* **Task to complete**: Switch "profile menu" to "settings menu" in the rows from the line with "Given: Open the Search icon on the right" up to and including the last line of the rows, and write those lines out again with nothing else changed. Leave the pictures out.

[Word and element locating data]
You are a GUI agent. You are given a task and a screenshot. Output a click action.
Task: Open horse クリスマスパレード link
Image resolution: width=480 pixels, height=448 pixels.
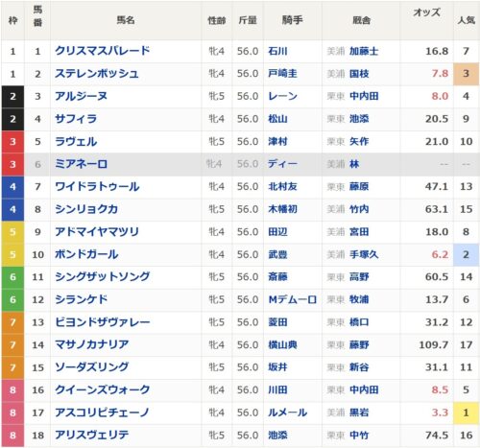coord(103,51)

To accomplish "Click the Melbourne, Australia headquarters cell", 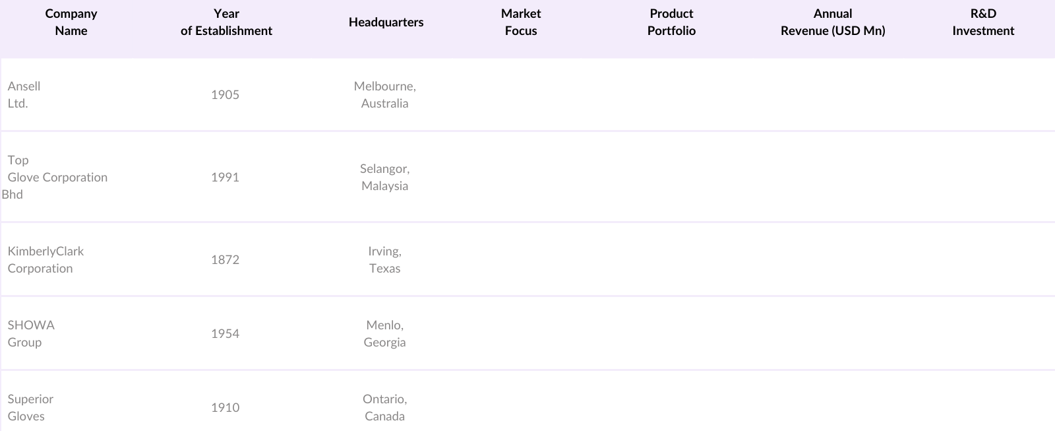I will coord(384,95).
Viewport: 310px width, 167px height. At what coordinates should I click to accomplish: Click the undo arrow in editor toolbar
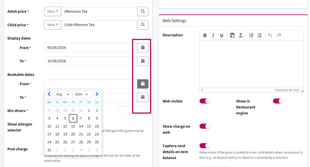[270, 35]
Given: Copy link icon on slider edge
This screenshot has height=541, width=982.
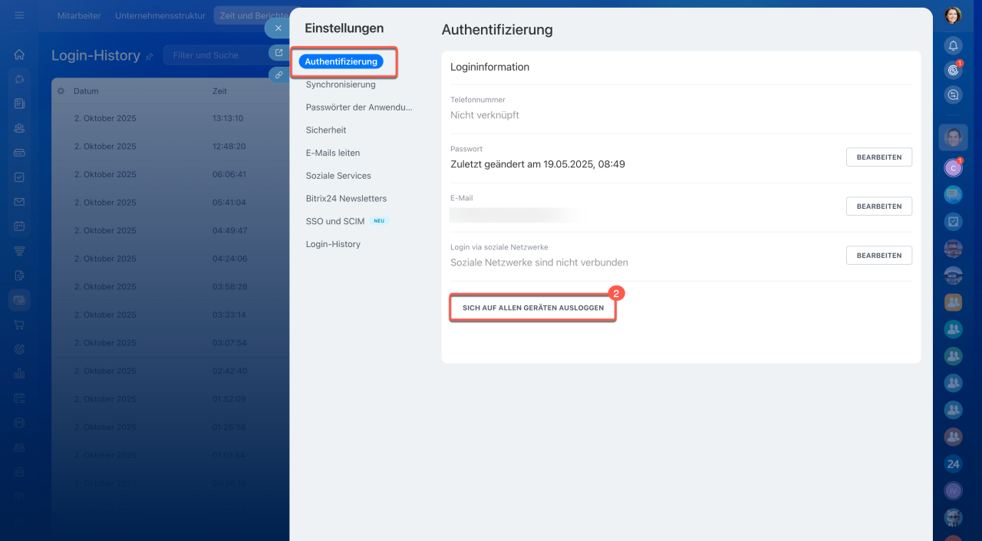Looking at the screenshot, I should pos(278,75).
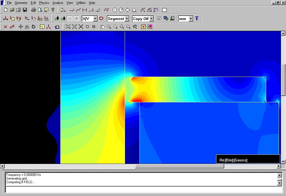Select the Text tool T icon

pos(197,18)
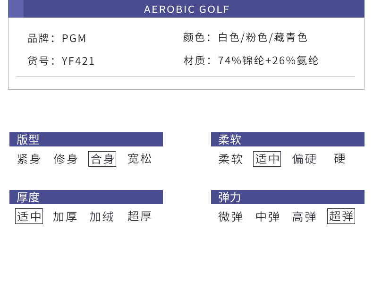Image resolution: width=373 pixels, height=283 pixels.
Task: Select 偏硬 in the softness row
Action: click(304, 159)
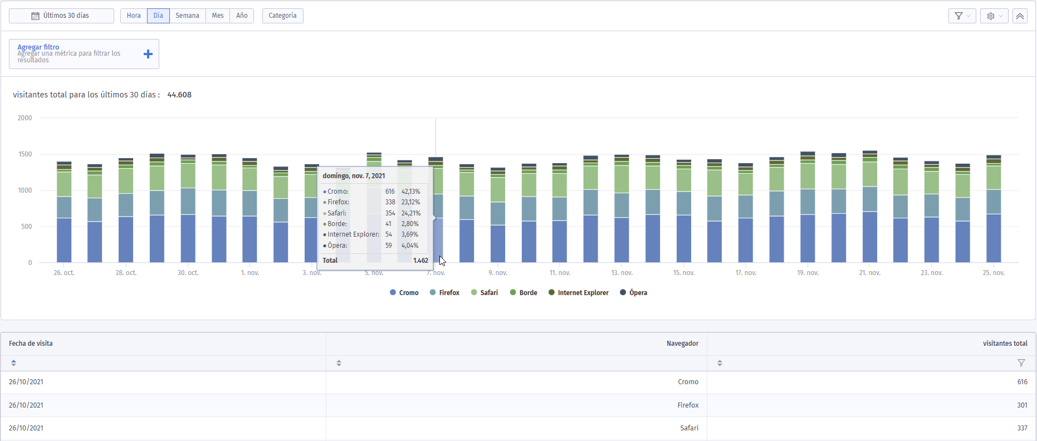Image resolution: width=1037 pixels, height=441 pixels.
Task: Click calendar icon in date range selector
Action: [x=35, y=16]
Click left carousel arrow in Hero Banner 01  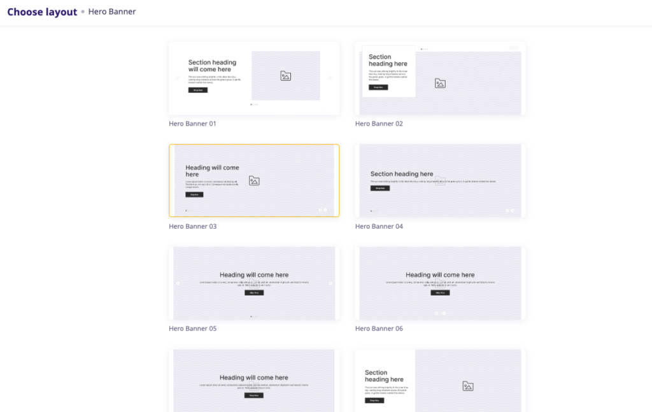[x=178, y=78]
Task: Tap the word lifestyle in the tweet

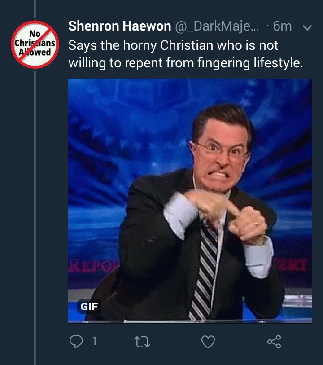Action: (277, 63)
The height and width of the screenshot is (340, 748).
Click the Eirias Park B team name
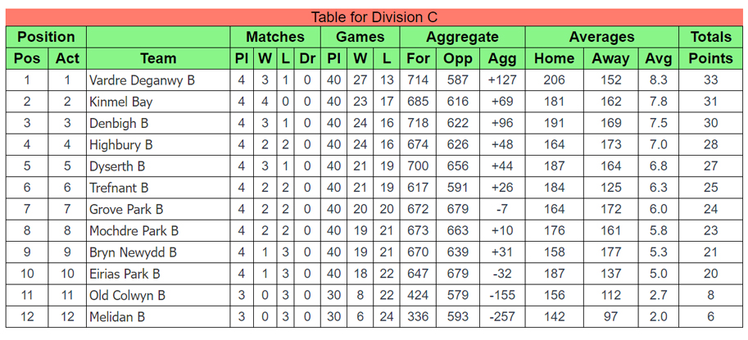point(125,273)
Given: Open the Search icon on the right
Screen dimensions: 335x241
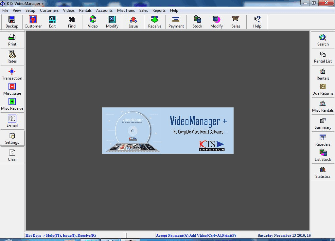Looking at the screenshot, I should pyautogui.click(x=323, y=39).
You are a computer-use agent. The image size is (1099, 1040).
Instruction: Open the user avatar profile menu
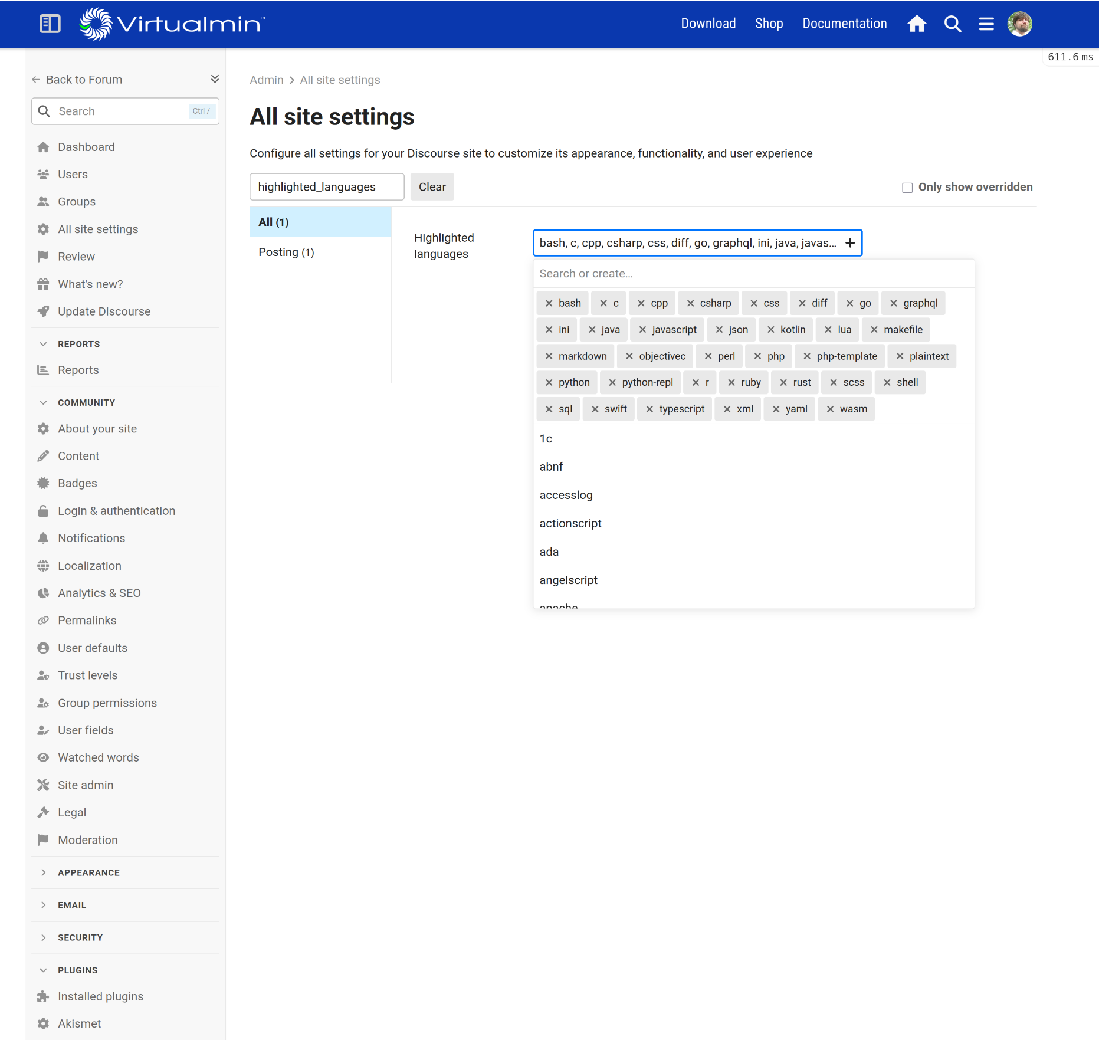(1019, 24)
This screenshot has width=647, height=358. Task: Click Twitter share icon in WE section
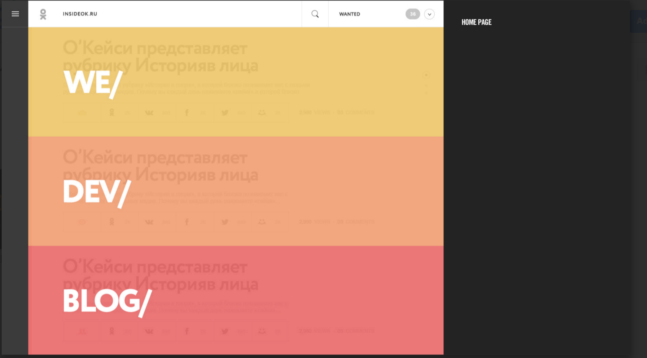click(225, 113)
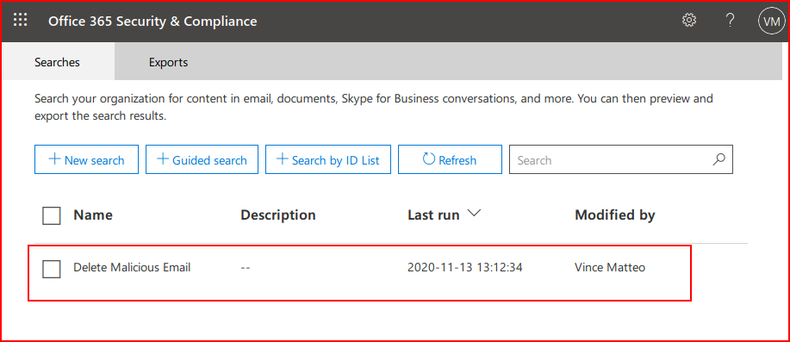This screenshot has width=790, height=342.
Task: Click the plus icon on New search
Action: click(54, 159)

* **Written answer**:
Given: Open the Search icon on the right
Screen dimensions: 335x241
Looking at the screenshot, I should pyautogui.click(x=323, y=39).
You are a computer-use agent. The image size is (1099, 1040).
Instruction: Open the user avatar settings menu
(1019, 24)
This screenshot has width=647, height=358. Task: Click Twitter share icon in WE section
click(225, 113)
This screenshot has width=790, height=342.
Task: Click the plus icon on New search
Action: click(54, 159)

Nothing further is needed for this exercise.